By controlling the fuel injection time based on the pressure difference between the in-cylinder pressure and the fuel injection pressure and the required injection amount, the fuel injection amount can be accurately and easily made to match the required injection amount. Further, even when fuel injection is performed in both the intake stroke and the compression stroke, the fuel injection amount can be accurately and easily made to match the required injection amount.

[Brief description of the drawings]

1 is a block diagram of the present invention, FIG. 2 is an overall view of an internal combustion engine,
FIG. 3 is an enlarged side sectional view of the fuel injection valve, FIG. 4 is a diagram showing in-cylinder pressure, FIG. 5 is a flowchart for controlling fuel injection, and FIG. 6 is various data stored in ROM. FIG. 7 is a flowchart showing another embodiment for controlling fuel injection, FIG. 8 is an overall view of an internal combustion engine showing another embodiment, and FIG. FIG. 2 ... cylinder, 3 ... fuel injection valve, 4 ... pressure accumulator, 7 ... pressurized fuel supply pump, 11 ... pressure sensor.

Claims (1)

(57) [Claims] 1. An injection amount calculating means for calculating a required fuel injection amount in a direct injection internal combustion engine, a crank angle calculating means for calculating a crank angle at which fuel injection is performed, and an intake air amount for calculating an intake air amount.
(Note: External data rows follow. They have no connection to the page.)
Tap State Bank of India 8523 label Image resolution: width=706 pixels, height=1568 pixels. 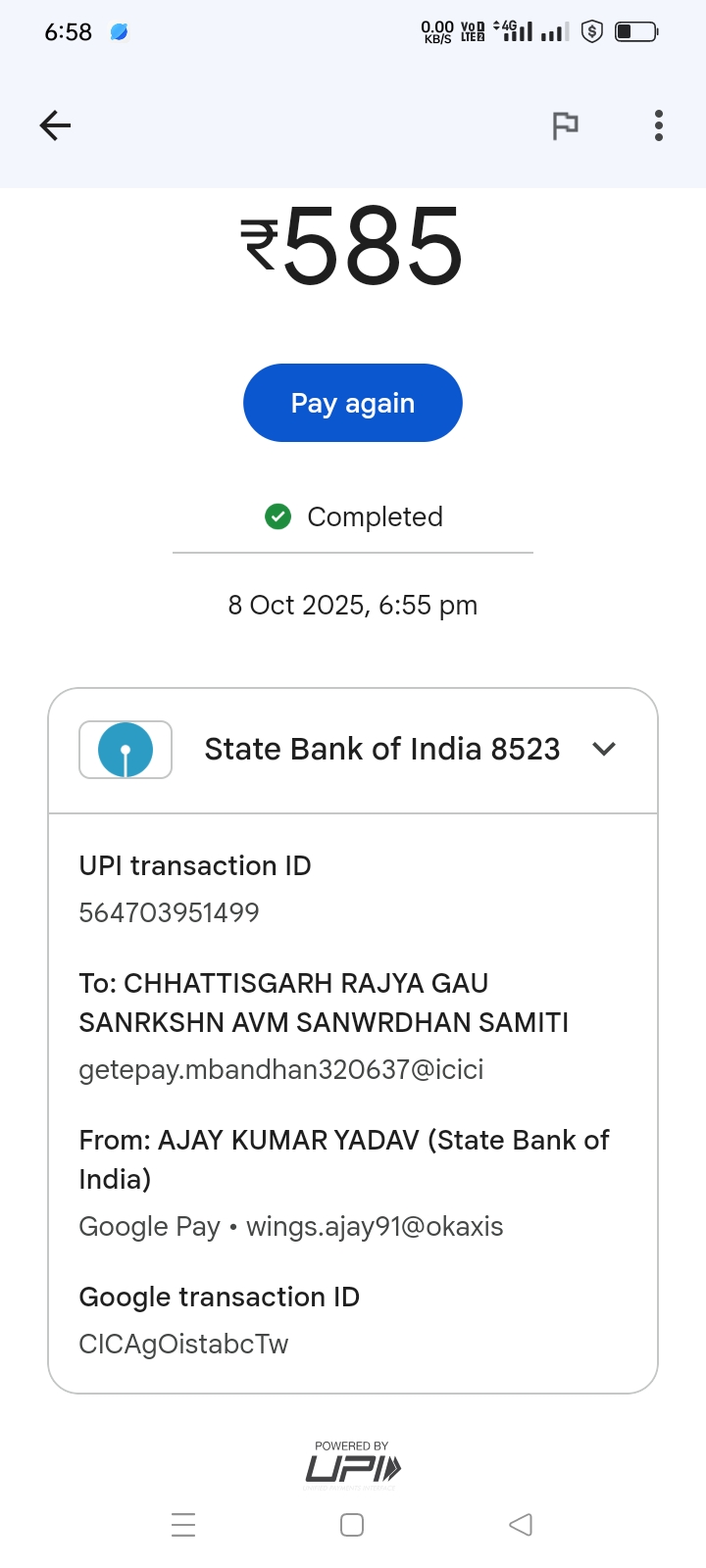[x=381, y=750]
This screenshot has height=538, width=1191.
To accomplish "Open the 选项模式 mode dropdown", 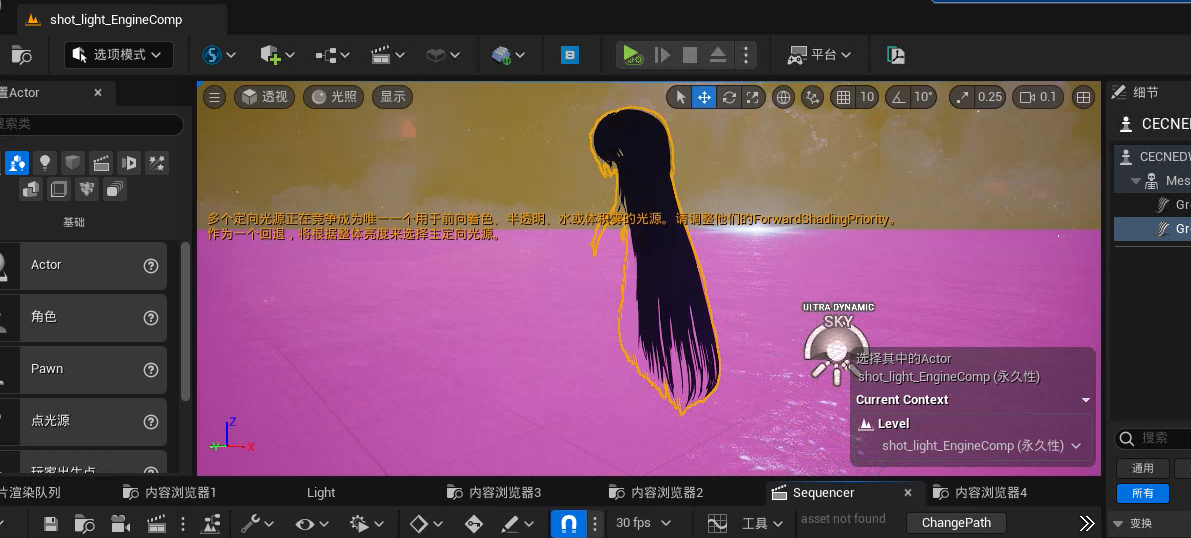I will click(x=119, y=55).
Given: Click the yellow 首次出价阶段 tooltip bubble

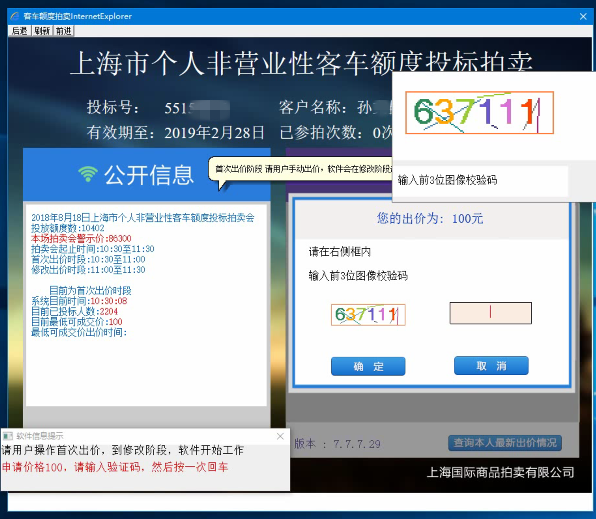Looking at the screenshot, I should pyautogui.click(x=300, y=170).
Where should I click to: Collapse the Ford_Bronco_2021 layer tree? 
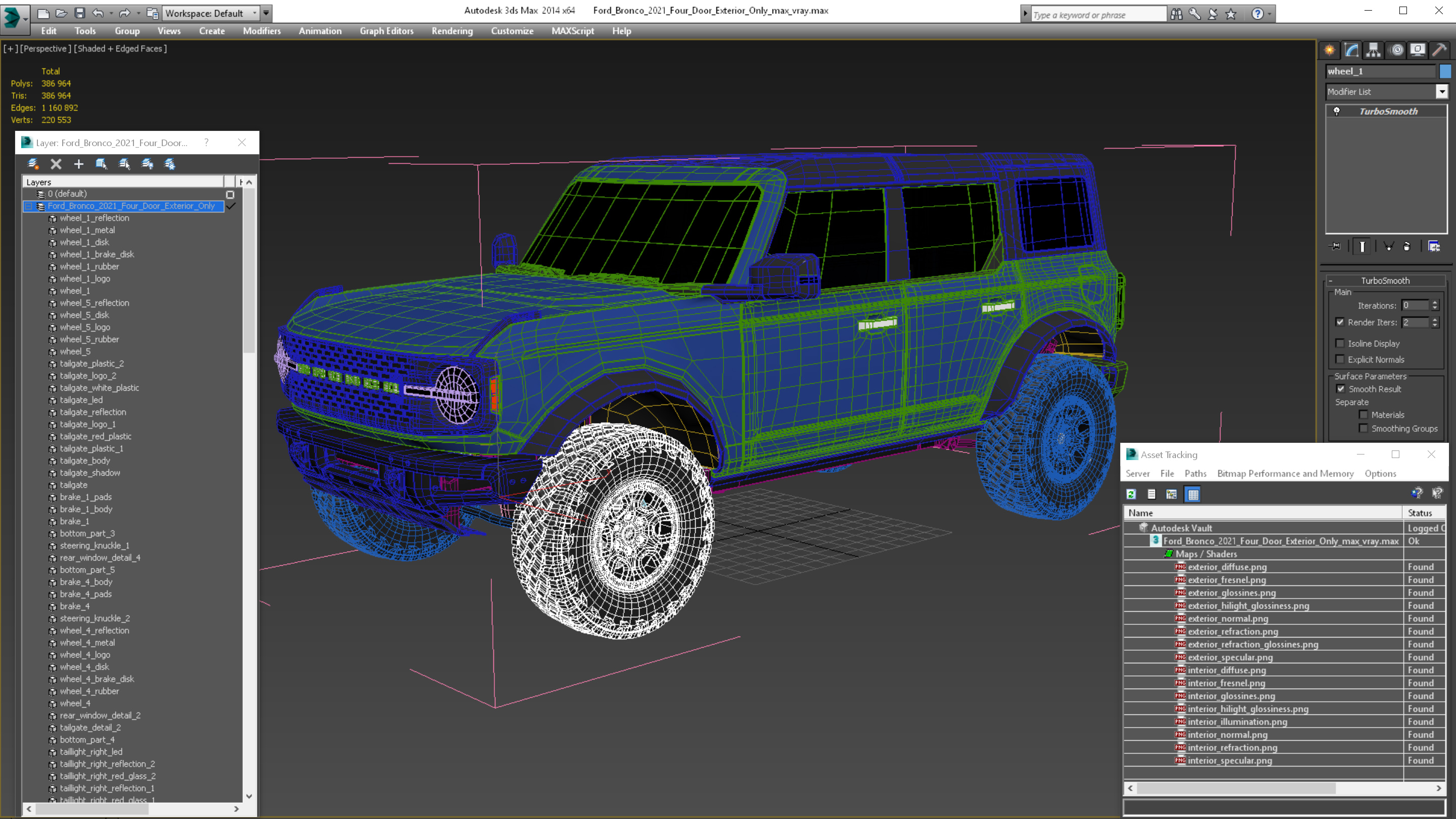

Calculating means, in-cylinder pressure calculating means for calculating an in-cylinder pressure when fuel injection is performed based on the calculation results of the crank angle calculating means and the intake air amount calculating means,
An injection pressure detecting means for detecting a fuel injection pressure; a differential pressure calculating means for calculating a differential pressure between the fuel injection pressure and the in-cylinder pressure based on a calculation result of the in-cylinder pressure calculating means and a detection result of the injection pressure detecting means; A fuel injection control device for an internal combustion engine, comprising: an injection time calculating means for calculating a fuel injection time based on a calculation result of an amount calculating means and a differential pressure calculating means.